> _Action item_
Scan the lines below for "computer" and copy the matches.

Saved data entries:
>>>>>

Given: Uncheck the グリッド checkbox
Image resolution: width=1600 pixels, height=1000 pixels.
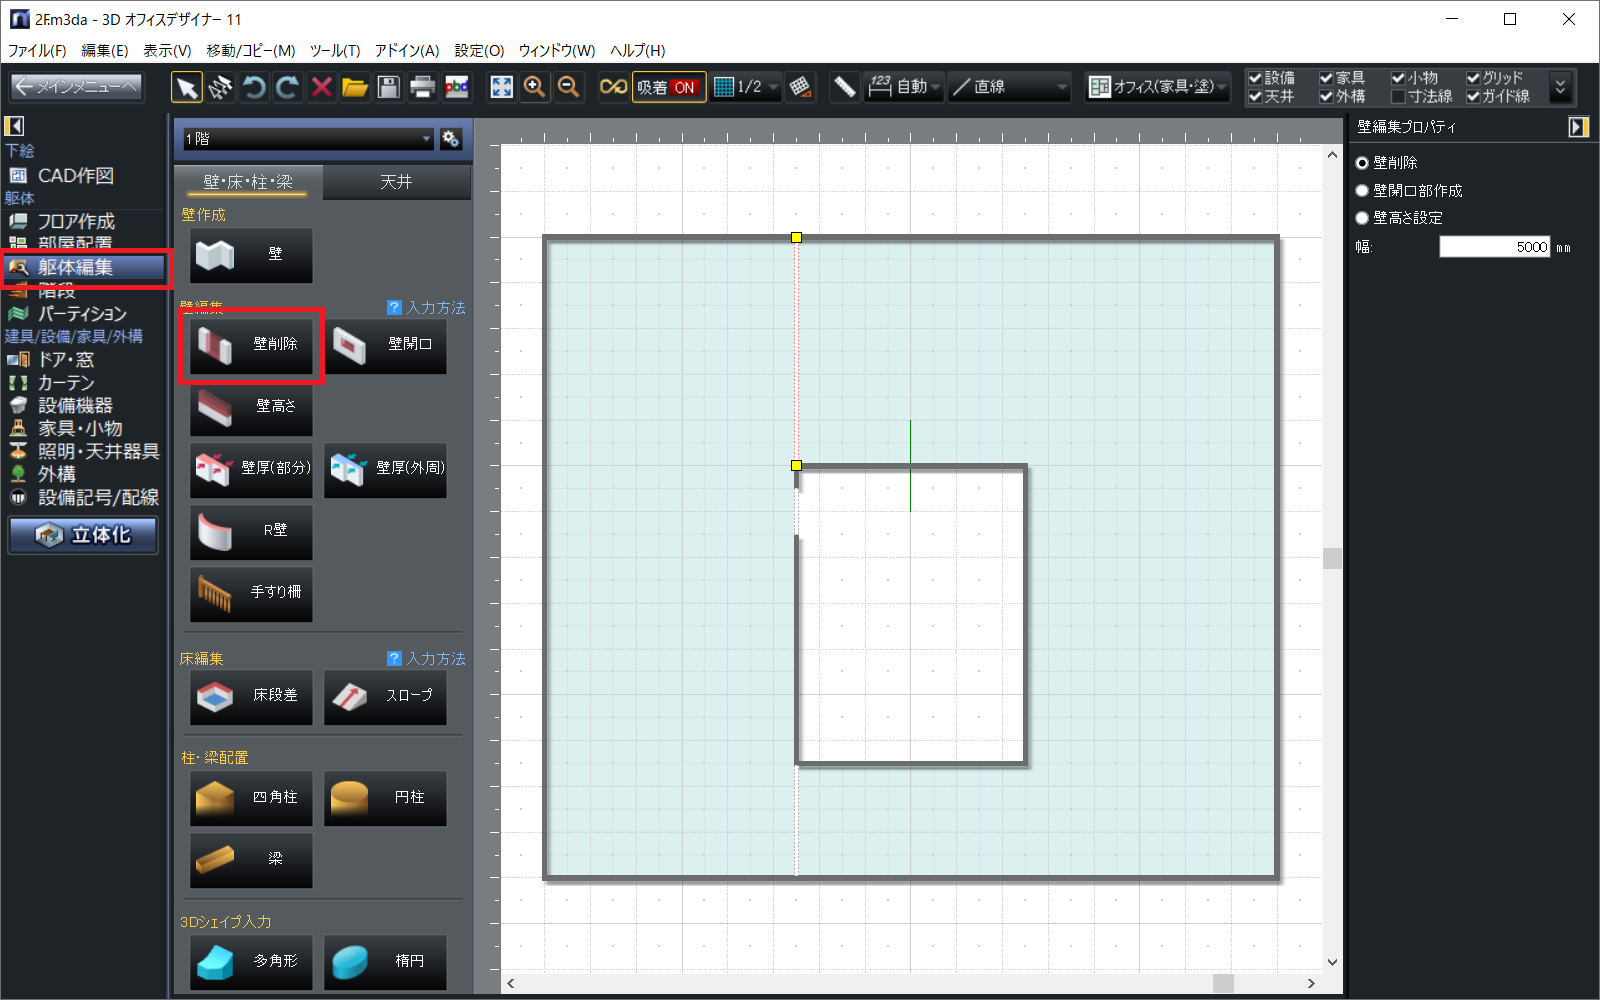Looking at the screenshot, I should click(x=1473, y=78).
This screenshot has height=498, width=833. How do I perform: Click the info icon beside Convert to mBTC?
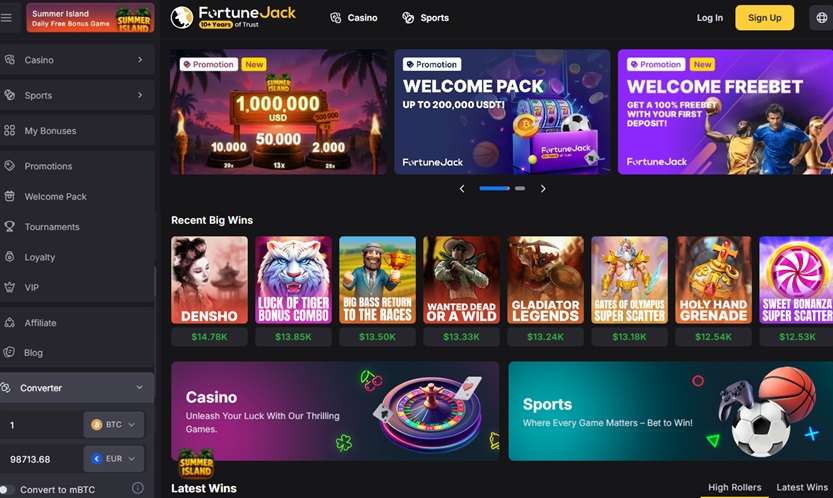[x=138, y=488]
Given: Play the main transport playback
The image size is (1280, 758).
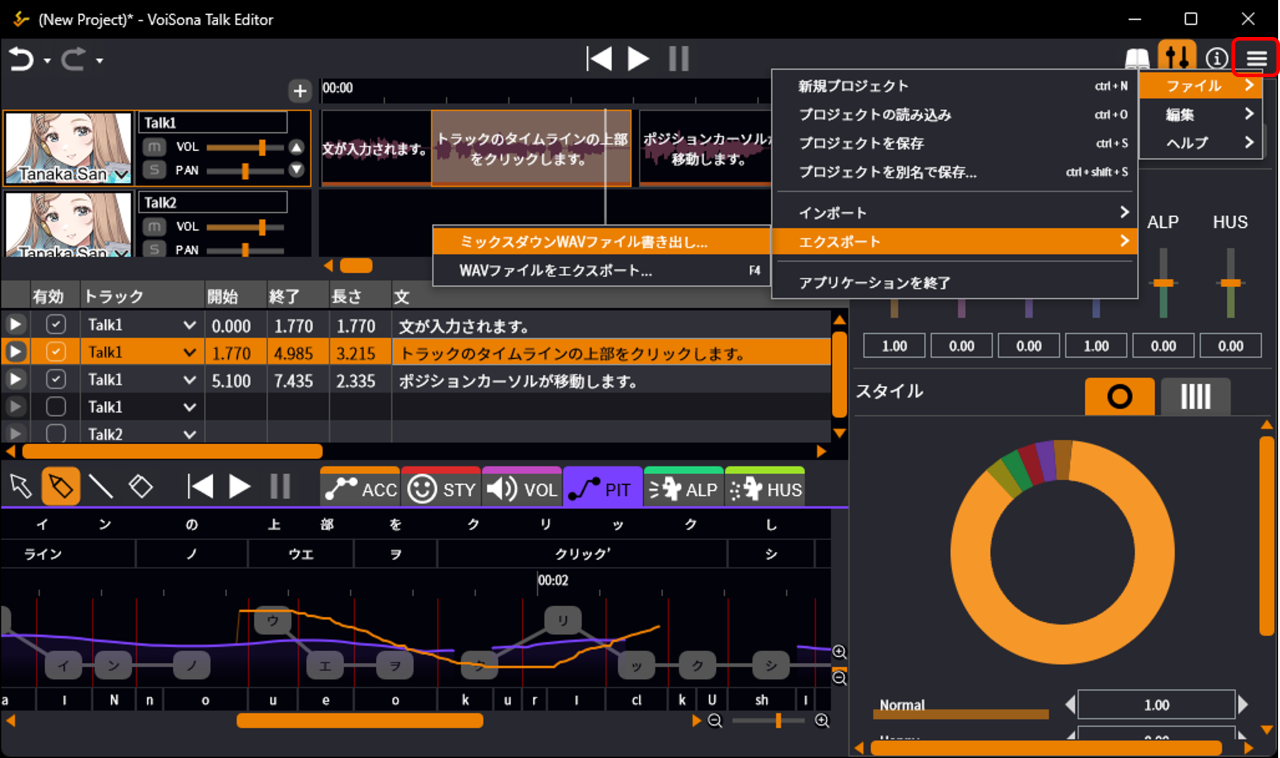Looking at the screenshot, I should coord(638,59).
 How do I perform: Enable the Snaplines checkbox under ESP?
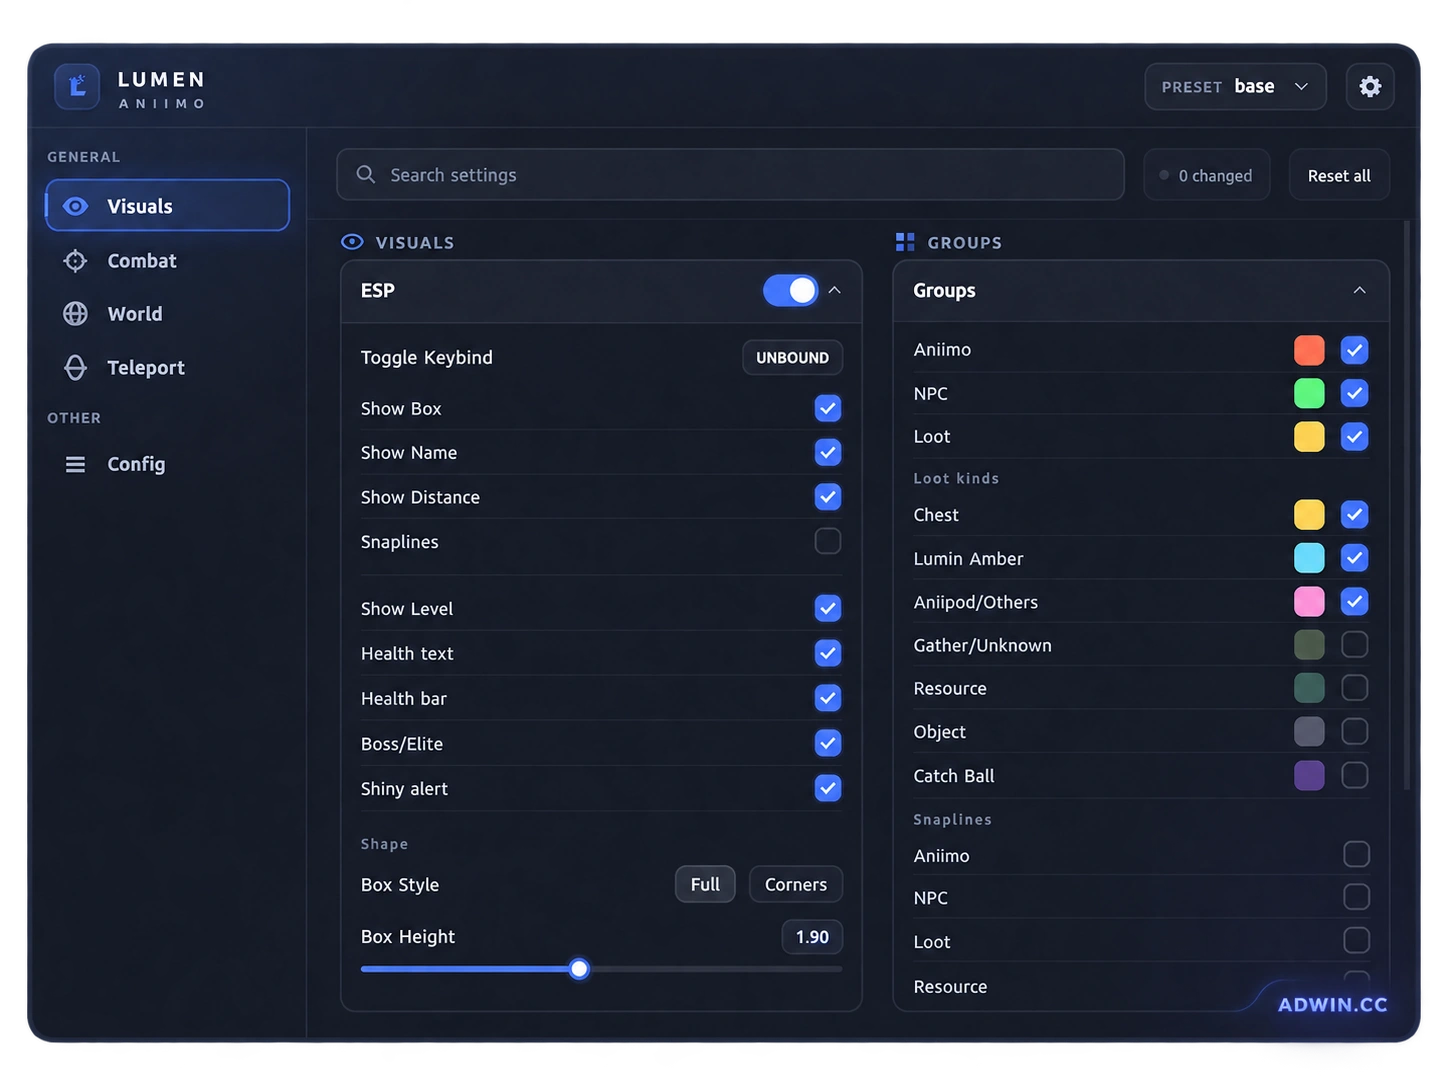click(828, 541)
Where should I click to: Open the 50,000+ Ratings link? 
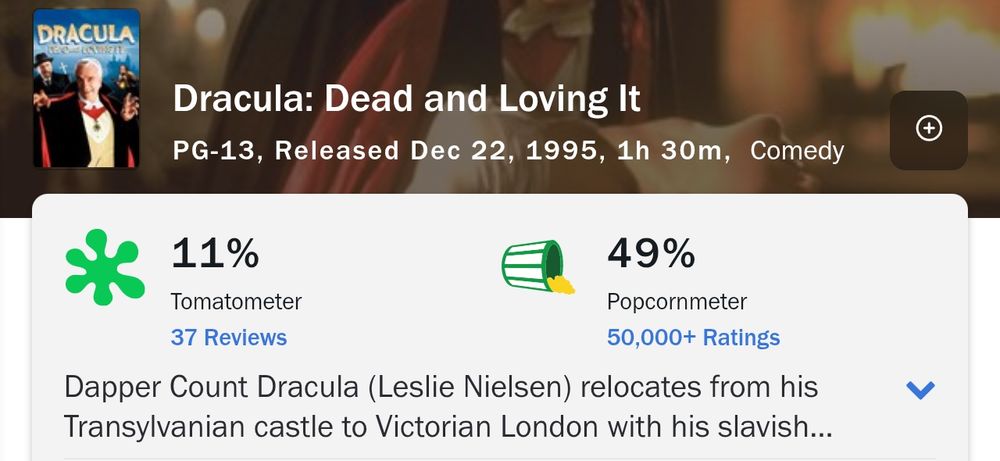click(x=693, y=337)
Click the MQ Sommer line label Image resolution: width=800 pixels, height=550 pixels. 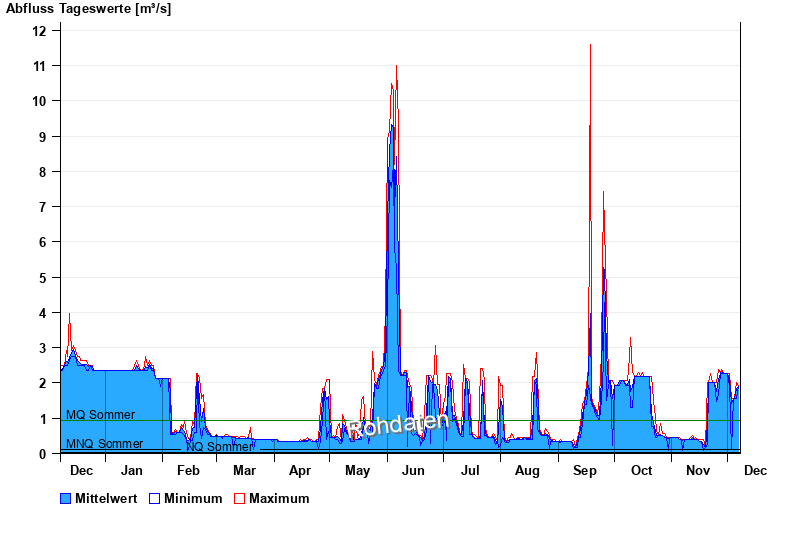click(100, 414)
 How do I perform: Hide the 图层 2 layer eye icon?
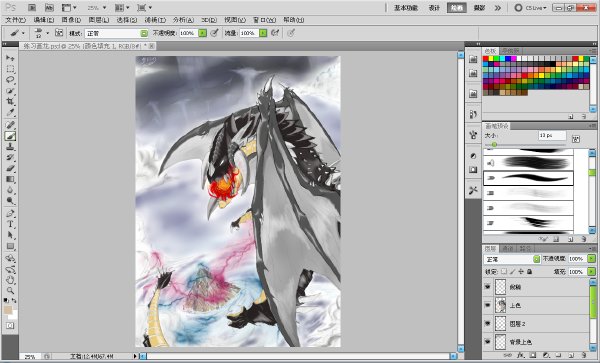pos(488,324)
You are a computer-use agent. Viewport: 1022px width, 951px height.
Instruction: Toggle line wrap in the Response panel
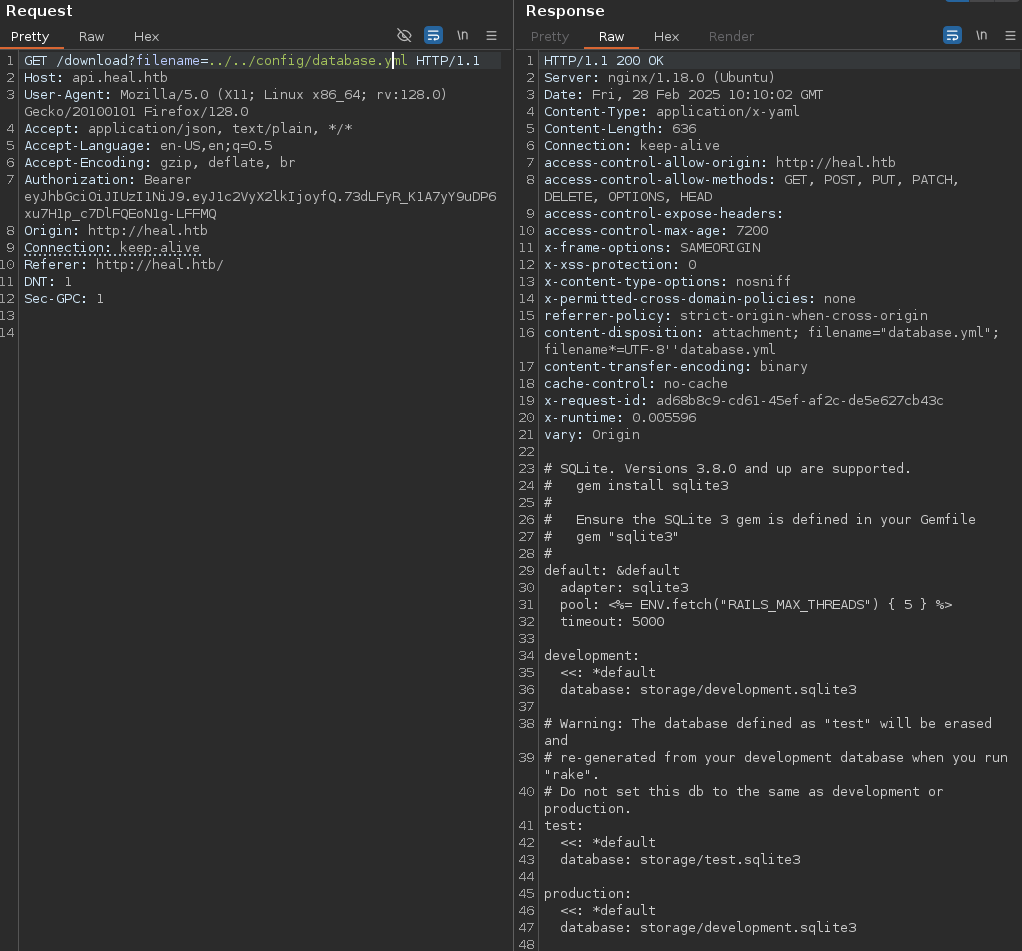tap(952, 35)
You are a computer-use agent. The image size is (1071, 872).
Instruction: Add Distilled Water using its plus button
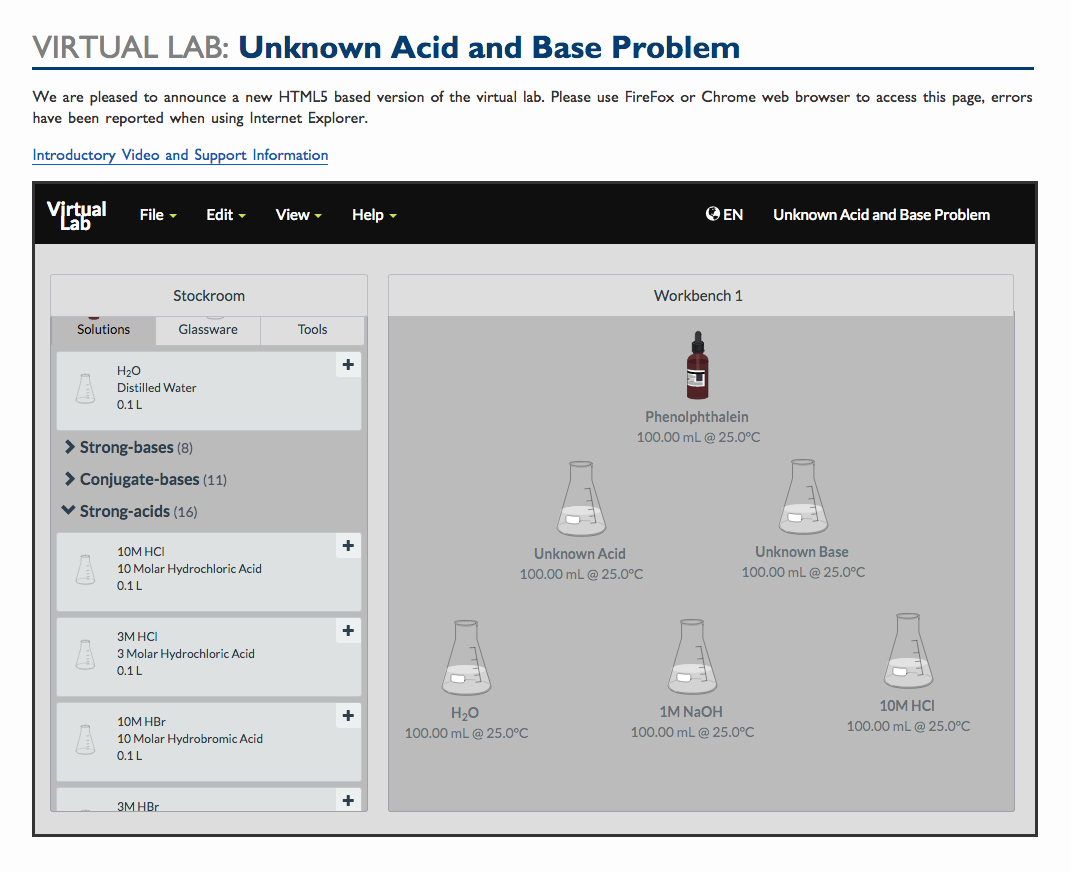pos(347,365)
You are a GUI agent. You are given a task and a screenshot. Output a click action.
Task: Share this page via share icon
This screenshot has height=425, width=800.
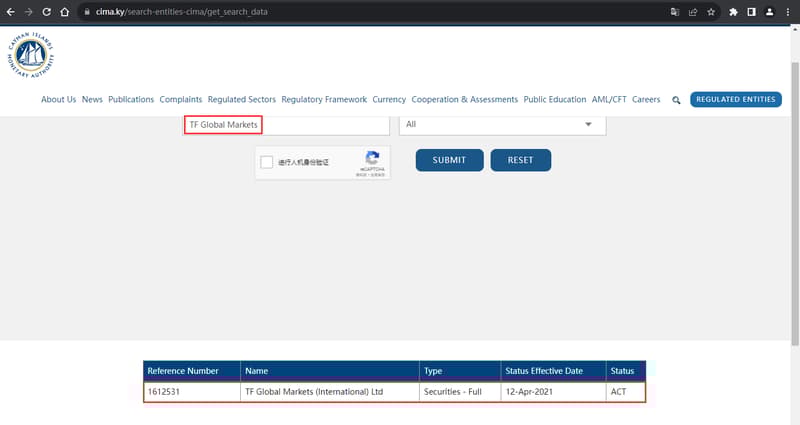pos(693,12)

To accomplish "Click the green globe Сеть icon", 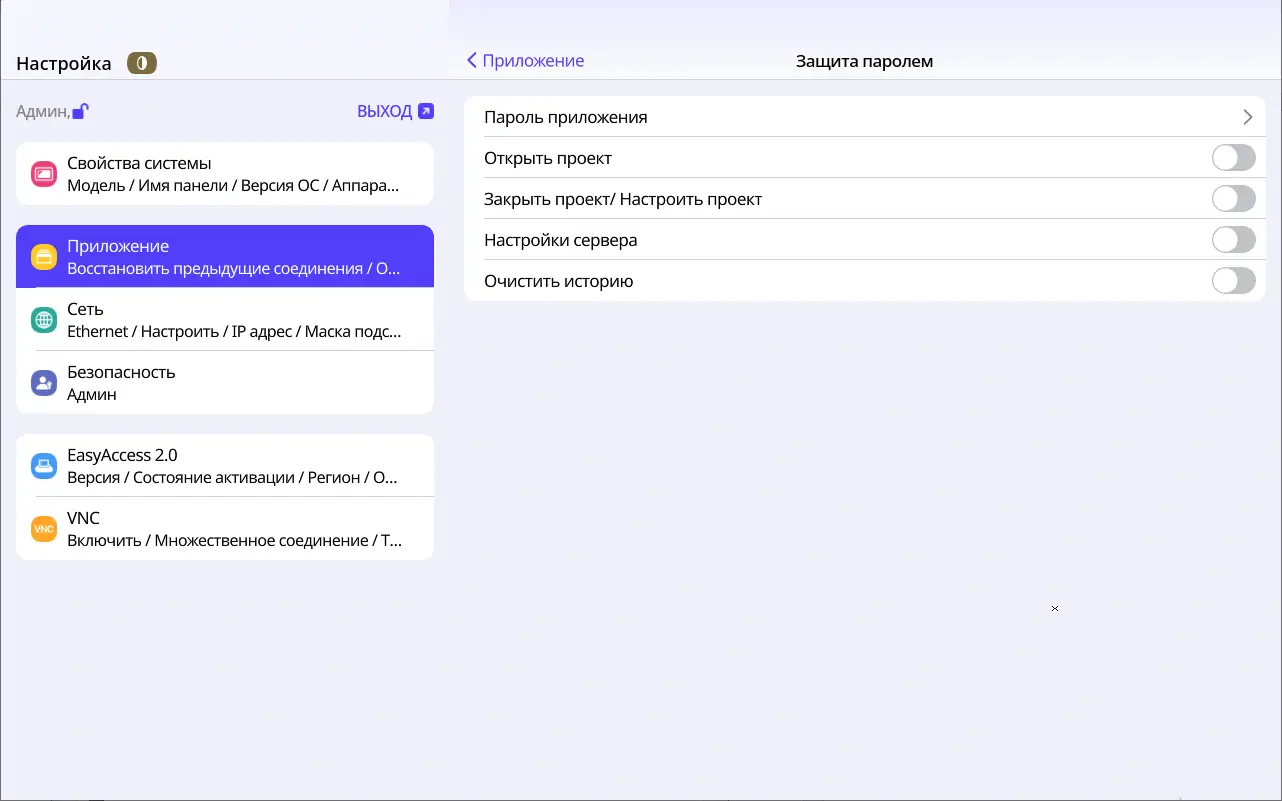I will pyautogui.click(x=44, y=320).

<<<<<

> _Solution below_
You are a computer-use agent. Viewport: 1022px width, 951px height.
You are a computer-use agent. The image size is (1071, 872).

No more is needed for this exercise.